>> begin

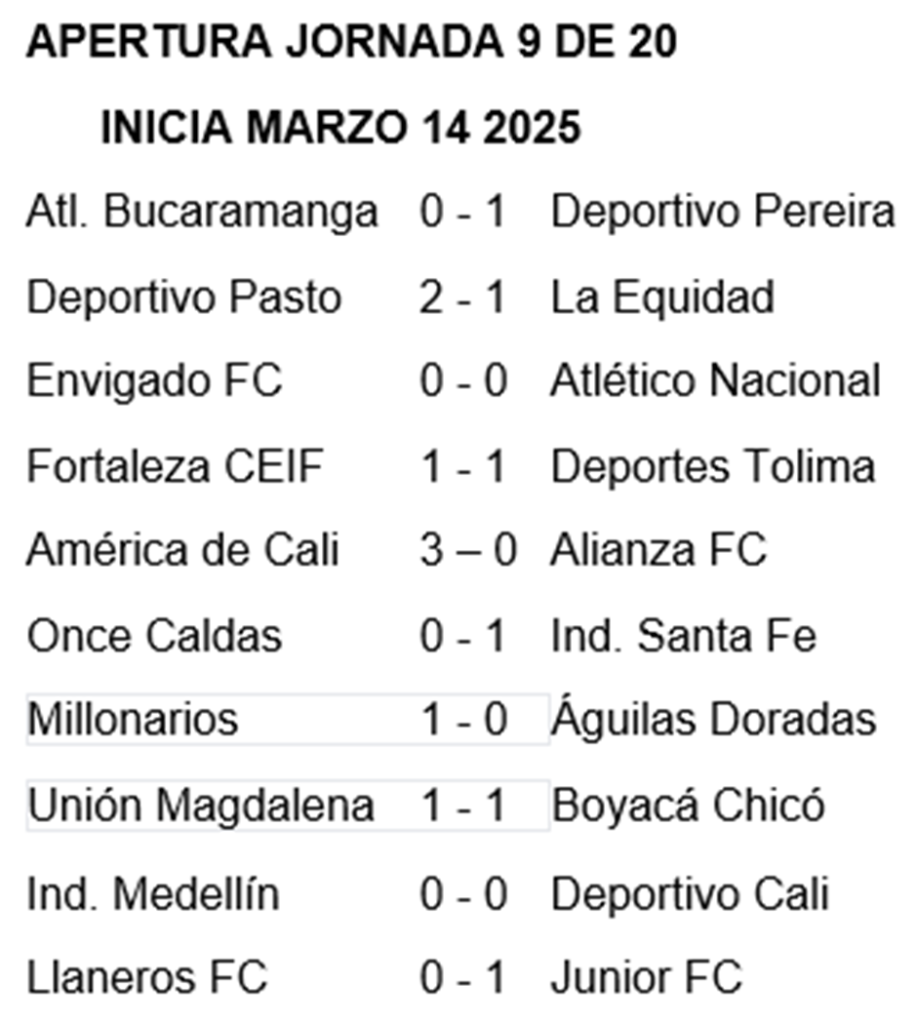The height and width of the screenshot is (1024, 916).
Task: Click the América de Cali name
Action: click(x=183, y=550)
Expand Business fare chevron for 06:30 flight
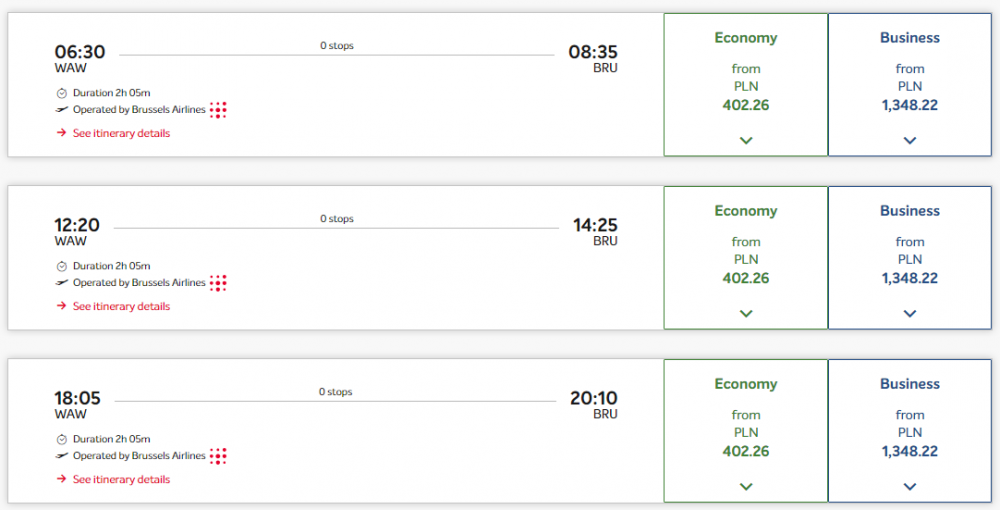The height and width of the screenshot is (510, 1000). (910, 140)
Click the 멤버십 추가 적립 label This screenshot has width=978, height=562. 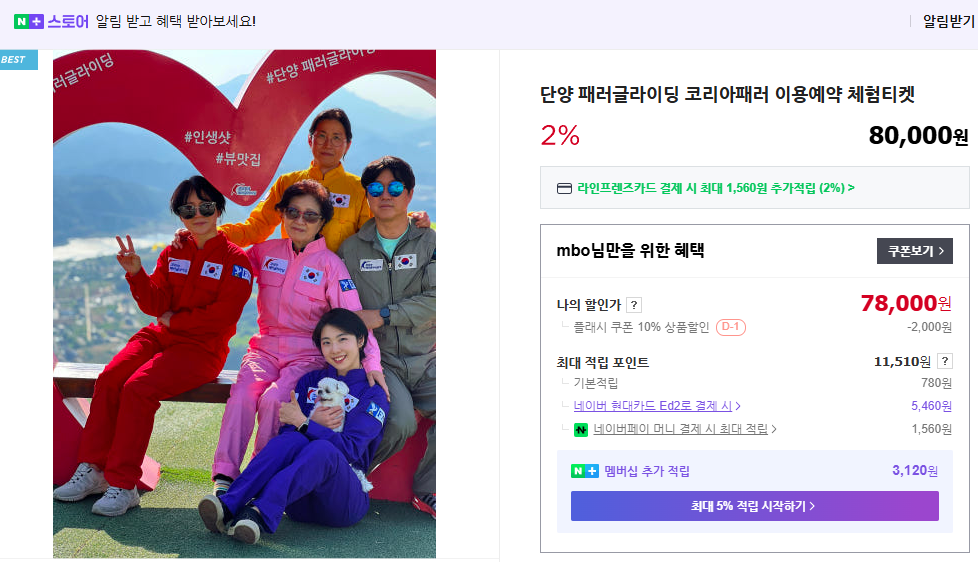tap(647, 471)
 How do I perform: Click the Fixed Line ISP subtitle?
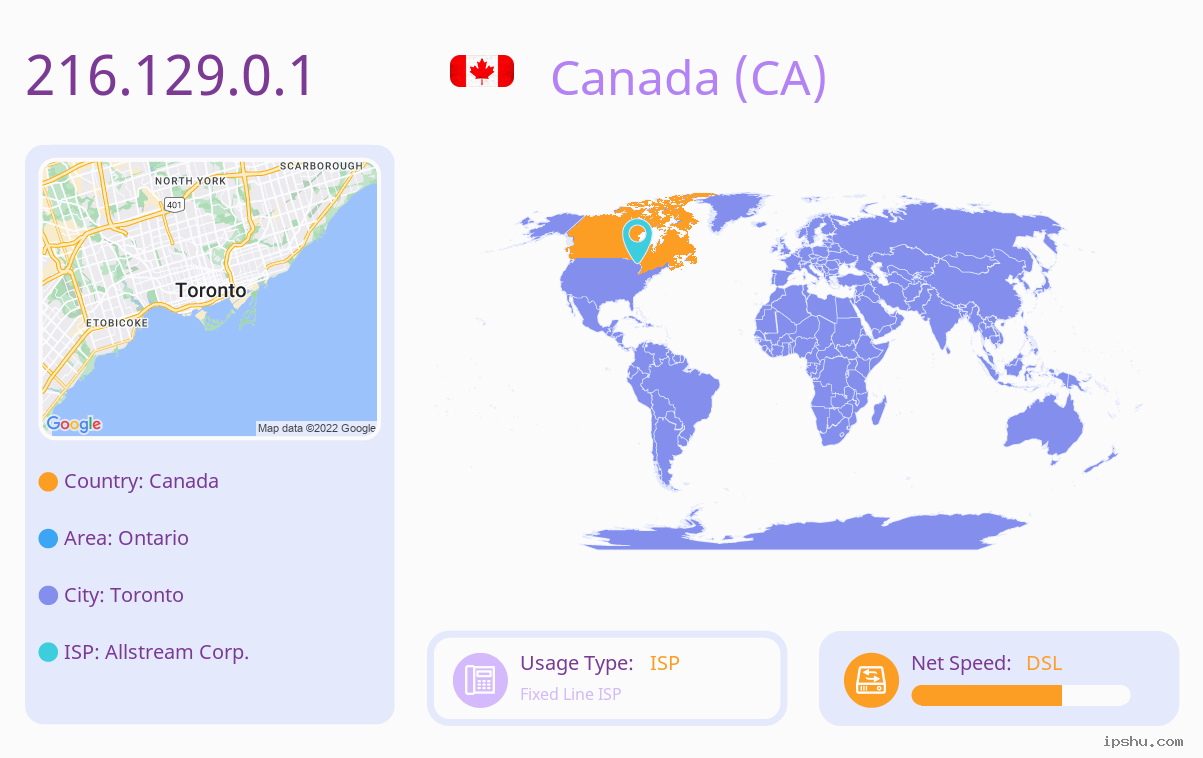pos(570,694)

>> end

=== Instruction ===
Convert the lines of the records from the line containing "How do I perform: Click" through the end, inclusive, into a numbered list with blank lines dropped. Do not include the pictures.

=== Exercise result ===
1.  How do I perform: Click the Fixed Line ISP subtitle?
2. pos(570,694)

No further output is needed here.